Viel interessanter als die Information an sich ist, wie Online-Medien diese Meldung verbreitet haben. Erstaunlich und daher umso erfreulicher das SpON hier so differenziert auftritt und die richtigen Fragen stellt und damit letztlich diese Meldung als das entlarvt was ist ist: Effekthascherische Aufmerksamkeitserzeugung eines Institutsleiters auf Kosten von Sachlichkeit und Wissenschaftlichkeit. Weiter so!
e-hugo 17.04.2014
5. Ideologie vs Tatsachen
Zitat von sysopCorbisEine Studie des Kriminologischen Instituts Niedersachsen ergibt, dass Anzeigen wegen Vergewaltigung immer seltener zu einer Verurteilung führen. Ein interessanter Fakt, der aber mehr Fragen aufwirft, als beantwortet. http://www.spiegel.de/panorama/justiz/kommentar-zur-studie-ueber-strafverfolgung-von-sexualverbrechen-a-965093.html
Wieder ist ein solches Bild dabei, wie es in den feministisch engagierten Magazinen üblich ist, sie Opfer er Täter, auch wenn das so nicht stimmt.
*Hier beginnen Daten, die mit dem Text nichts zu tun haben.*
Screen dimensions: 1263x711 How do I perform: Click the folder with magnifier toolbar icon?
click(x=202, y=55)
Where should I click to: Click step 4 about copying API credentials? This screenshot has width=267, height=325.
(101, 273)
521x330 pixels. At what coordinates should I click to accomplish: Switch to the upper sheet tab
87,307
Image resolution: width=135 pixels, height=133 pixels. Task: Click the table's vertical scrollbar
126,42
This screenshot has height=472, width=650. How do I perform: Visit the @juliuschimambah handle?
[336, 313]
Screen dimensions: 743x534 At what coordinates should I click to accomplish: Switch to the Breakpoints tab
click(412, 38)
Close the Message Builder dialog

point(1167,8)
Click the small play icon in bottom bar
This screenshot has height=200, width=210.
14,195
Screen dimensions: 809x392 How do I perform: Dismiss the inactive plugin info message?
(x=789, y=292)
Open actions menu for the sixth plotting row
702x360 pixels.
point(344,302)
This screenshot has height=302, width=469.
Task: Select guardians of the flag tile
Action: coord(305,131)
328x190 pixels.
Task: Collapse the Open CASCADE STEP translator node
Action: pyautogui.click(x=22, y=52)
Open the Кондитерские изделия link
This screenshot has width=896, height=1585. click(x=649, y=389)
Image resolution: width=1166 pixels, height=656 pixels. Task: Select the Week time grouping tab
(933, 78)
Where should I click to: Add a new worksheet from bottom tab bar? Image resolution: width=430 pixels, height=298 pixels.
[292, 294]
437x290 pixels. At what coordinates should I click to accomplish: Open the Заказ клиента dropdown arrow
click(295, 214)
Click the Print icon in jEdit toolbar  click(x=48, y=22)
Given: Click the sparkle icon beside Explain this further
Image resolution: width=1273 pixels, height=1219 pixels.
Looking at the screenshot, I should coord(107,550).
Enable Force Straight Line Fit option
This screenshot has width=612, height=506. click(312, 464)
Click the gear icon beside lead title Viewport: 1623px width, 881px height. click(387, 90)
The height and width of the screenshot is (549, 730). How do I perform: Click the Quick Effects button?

Ist Ihnen etwa entgangen, dass bei häuslicher Gewalt Frauen und -Männer- in etwa -gleicher Anzahl- Täter und Opfer sind? Ist Ihnen etwa entgangen, dass der Hauptanteil an Tätern (geschlechtsneutral) bei Gewalt gegen Kinder Frauen sind? Oder passt das einfach nicht in das von SPON vertretene Weltbild?